Oggi ricorre il venticinquesimo anniversario della scomparsa di Indro Montanelli (1909-2001), una delle figure più autorevoli e influenti del giornalismo italiano del Novecento. Pochi sanno, tuttavia, che una parte significativa della sua formazione scolastica si svolse proprio a Nuoro, tra le aule del Liceo Classico “Giorgio Asproni”, di cui fu studente negli anni della sua adolescenza.
La presenza di Montanelli nella nostra scuola è documentata dai registri storici conservati nell’archivio dell’istituto.

Nato a Fucecchio il 22 aprile 1909, giunse a Nuoro insieme alla famiglia quando il padre Sestilio Montanelli, insegnante e dirigente scolastico, fu nominato preside della locale Scuola Normale, l’istituto destinato alla formazione dei maestri e futuro Istituto Magistrale.
La famiglia si stabilì in Corso Garibaldi e il giovane Indro, dopo aver completato le ultime classi della scuola elementare, si iscrisse al Ginnasio dell’Asproni, dove frequentò i primi tre anni del suo percorso classico. Erano anni importanti per la storia della città e della scuola: nel 1921 il Consiglio comunale deliberò l’intitolazione dell’istituto a Giorgio Asproni, il grande protagonista del Risorgimento italiano originario di Bitti, mentre Nuoro si avviava a diventare capoluogo di provincia, consolidando il proprio ruolo culturale nell’isola.
I registri scolastici restituiscono l’immagine di uno studente diligente e preparato. Nella pagella figurano una lunga serie di voti brillanti: otto in italiano, latino, storia, geografia, matematica ed educazione fisica, testimonianza di un rendimento già allora solido e di una formazione umanistica che avrebbe contribuito a forgiare uno dei più grandi narratori della storia italiana contemporanea.
La Nuoro conosciuta da Montanelli era quella che, qualche decennio più tardi, sarebbe stata magistralmente raccontata da Salvatore Satta ne Il giorno del giudizio: una città in trasformazione, ma ancora profondamente legata alle proprie tradizioni, animata da un ambiente intellettuale straordinariamente vivace. Erano gli anni in cui continuava a maturare quella stagione culturale che aveva visto emergere figure come Grazia Deledda, Francesco Ciusa, Sebastiano Satta, e che avrebbe fatto guadagnare a Nuoro l’appellativo di “Atene sarda”.

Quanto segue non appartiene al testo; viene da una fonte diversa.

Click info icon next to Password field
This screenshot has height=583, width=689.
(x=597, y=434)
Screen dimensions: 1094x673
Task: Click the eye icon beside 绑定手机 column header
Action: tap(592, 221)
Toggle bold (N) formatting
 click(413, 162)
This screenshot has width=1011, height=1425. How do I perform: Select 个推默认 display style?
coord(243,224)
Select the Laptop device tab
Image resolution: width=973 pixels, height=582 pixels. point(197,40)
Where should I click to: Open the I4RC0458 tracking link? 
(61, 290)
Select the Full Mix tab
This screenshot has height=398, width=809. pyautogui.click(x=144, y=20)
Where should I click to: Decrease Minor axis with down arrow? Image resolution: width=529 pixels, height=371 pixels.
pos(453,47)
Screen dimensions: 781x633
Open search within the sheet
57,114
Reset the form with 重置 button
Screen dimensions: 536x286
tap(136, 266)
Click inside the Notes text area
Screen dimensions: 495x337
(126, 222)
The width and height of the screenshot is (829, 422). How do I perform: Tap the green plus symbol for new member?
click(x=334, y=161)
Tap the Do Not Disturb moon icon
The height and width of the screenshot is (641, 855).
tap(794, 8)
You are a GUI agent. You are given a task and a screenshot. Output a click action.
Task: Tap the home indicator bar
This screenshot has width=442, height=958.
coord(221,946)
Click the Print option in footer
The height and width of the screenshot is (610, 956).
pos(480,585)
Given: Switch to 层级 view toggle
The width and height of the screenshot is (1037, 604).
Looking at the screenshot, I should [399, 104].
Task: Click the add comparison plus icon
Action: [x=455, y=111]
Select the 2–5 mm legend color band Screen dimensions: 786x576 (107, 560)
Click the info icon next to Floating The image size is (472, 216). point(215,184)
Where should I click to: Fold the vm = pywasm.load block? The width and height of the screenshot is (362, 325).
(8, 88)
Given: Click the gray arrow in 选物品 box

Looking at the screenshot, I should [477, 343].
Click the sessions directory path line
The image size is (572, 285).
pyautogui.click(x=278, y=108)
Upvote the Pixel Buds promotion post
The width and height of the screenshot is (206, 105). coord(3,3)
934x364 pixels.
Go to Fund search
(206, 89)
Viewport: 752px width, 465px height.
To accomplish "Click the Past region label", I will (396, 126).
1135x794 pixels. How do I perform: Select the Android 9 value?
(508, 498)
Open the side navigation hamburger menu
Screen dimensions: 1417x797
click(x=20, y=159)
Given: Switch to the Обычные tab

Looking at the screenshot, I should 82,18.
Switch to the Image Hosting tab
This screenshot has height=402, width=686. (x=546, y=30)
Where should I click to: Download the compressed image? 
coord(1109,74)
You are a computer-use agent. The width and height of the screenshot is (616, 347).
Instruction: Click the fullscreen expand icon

In questo contesto ricco di fermenti culturali si inserisce anche il percorso del giovane Montanelli. Sebbene la sua permanenza in Barbagia sia durata soltanto cinque anni, quell’esperienza lasciò un segno nella sua formazione e rappresentò una delle prime tappe del lungo cammino che lo avrebbe portato a diventare uno dei protagonisti del giornalismo italiano del Novecento.
Per il Liceo Classico “Giorgio Asproni”, ricordare Indro Montanelli significa valorizzare una pagina significativa della propria storia e riaffermare il ruolo che la scuola ha svolto, nel corso di oltre un secolo e mezzo di attività, nella formazione di personalità destinate a lasciare un’impronta nella cultura nazionale.
A venticinque anni dalla sua scomparsa, il ricordo di Montanelli rappresenta dunque anche un’occasione per riscoprire il profondo legame tra il grande giornalista e il nostro istituto, del quale fu studente in un momento cruciale della sua crescita culturale e personale. È una memoria che continua a vivere nei documenti d’archivio, nella storia della scuola e nella consapevolezza che tra i banchi dell’Asproni si sono formate generazioni di giovani chiamati, ieri come oggi, a interpretare con spirito critico il proprio tempo.